La privatisation peut-elle être une solution à la saine utilisation de l’eau potable ?
Le 28 juillet 2010, l’Assemblée générale de l’ONU a reconnu l’accès à une eau de qualité et à des installations sanitaires comme un droit fondamental. Après plus de quinze ans de débats sur la question, 122 pays ont voté en faveur d’une résolution de compromis rédigée par la Bolivie, et consacrant ce droit. Tandis que 41 autres se sont abstenus. Le texte déclare que « le droit à une eau potable propre et de qualité, et à des installations sanitaires, est un droit de l’Homme, indispensable à la pleine jouissance du droit à la vie». Privatiser sous-entend que l’Etat se désengage plus ou moins de la question pour l’inscrire entièrement dans une logique économique. Et cela pourrait avoir un impact sur l’accessibilité de toutes les couches sociales à une eau de qualité. L’eau regorge plusieurs enjeux, et est beaucoup trop sérieuse pour être privatisée. Ce serait une manière de la rendre inaccessible aux couches vulnérables.
Quelles solutions proposez-vous pour une utilisation durable de l’eau ?
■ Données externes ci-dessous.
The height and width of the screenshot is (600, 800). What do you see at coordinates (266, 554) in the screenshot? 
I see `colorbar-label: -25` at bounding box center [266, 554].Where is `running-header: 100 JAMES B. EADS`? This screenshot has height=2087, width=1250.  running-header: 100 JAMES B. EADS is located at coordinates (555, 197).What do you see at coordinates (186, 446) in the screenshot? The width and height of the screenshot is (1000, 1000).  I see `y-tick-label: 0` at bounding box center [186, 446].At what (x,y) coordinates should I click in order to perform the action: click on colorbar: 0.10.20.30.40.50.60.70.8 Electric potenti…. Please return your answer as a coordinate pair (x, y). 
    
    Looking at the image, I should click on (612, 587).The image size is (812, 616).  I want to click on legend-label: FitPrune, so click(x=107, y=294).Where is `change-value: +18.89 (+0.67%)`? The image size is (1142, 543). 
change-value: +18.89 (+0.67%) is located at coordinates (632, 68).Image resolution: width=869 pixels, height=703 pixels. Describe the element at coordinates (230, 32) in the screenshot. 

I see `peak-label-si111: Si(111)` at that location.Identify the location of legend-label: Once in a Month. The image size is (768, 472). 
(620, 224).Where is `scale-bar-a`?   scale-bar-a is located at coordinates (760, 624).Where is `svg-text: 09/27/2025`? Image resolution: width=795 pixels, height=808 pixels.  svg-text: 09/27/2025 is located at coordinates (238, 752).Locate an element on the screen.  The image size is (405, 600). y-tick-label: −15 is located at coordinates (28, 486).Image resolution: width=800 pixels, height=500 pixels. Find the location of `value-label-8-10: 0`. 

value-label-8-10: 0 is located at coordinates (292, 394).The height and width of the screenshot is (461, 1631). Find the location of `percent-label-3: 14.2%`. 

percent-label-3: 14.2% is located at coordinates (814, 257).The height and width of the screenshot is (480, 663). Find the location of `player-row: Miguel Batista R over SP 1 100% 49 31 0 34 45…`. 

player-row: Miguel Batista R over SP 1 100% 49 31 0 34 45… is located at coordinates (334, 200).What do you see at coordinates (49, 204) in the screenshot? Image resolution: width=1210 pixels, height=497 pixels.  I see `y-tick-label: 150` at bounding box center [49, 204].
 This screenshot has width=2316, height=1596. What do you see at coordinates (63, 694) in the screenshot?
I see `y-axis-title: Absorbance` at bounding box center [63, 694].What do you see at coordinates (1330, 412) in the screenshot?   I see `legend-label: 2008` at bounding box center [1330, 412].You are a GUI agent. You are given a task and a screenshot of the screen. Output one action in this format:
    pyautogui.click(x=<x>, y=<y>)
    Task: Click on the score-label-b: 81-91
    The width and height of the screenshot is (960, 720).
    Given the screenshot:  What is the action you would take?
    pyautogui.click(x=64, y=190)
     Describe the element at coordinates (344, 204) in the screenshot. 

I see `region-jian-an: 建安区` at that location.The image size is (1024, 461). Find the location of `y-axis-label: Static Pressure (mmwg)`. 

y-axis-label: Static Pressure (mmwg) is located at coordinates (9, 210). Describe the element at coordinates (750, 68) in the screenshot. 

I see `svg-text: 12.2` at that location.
Les perspectives en matière d’eau douce ne sont pas réjouissantes, puisque de l’avis général, sa raréfaction semble inéluctable dans plusieurs zones. Or un pays qui manque d’eau est un pays qui ne peut ni nourrir sa population, ni se développer. D’ailleurs, la consommation en eau par habitant est désormais considérée comme un indicateur du développement économique d’un pays. Les gouvernements investissent très peu dans la question de l’eau. Les populations n’adoptent pas des comportements citoyens dans les villes (les eaux usées, les fuites d’eau, l’utilisation abusive…). A mon avis, l’Etat devrait s’impliquer davantage dans l’éducation à la gestion des ressources et dans la responsabilisation des acteurs impliqués. Les États doivent s’impliquer davantage dans l’accessibilité aux infrastructures, la conservation des sources d’eau régulièrement agressées par le phénomène de l’orpaillage. Ils doivent rédiger des textes et veiller à leur application sur la gestion des eaux usées, la gestion communautaire de l’eau aussi. Enfin, les États devraient inscrire un module sur la gestion des ressources naturelles dans les écoles primaires, afin de préparer les enfants, pour la durabilité de tous ces éléments qui tendent à disparaître.